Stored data

%%

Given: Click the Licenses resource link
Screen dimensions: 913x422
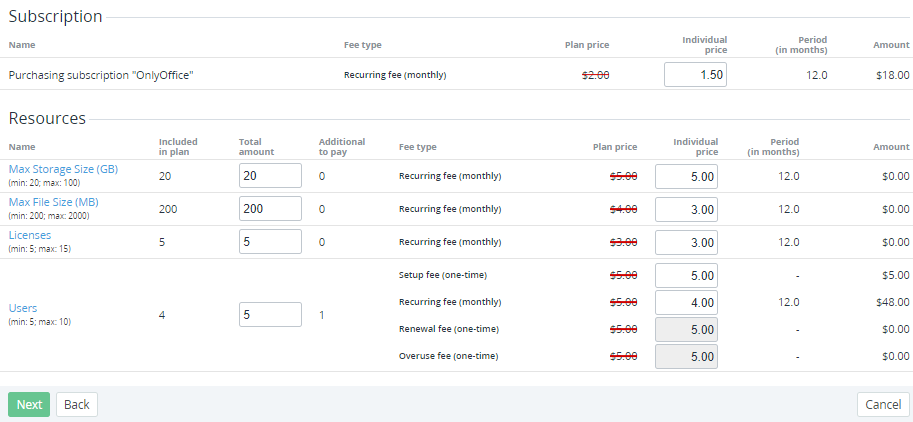Looking at the screenshot, I should (x=30, y=235).
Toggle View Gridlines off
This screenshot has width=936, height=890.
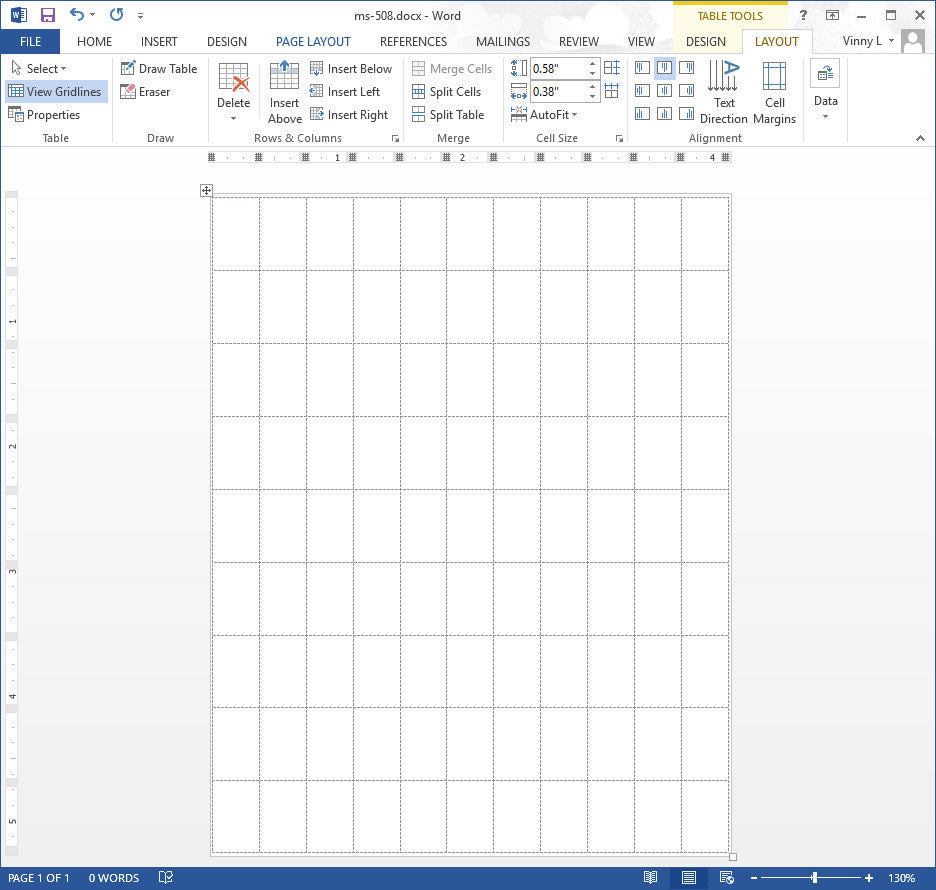(x=57, y=91)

%%

Retype each line above exactly. Leave the images out.

Given: Click the Licenses resource link
Screen dimensions: 913x422
Looking at the screenshot, I should (x=30, y=235).
Toggle View Gridlines off
This screenshot has width=936, height=890.
(x=57, y=91)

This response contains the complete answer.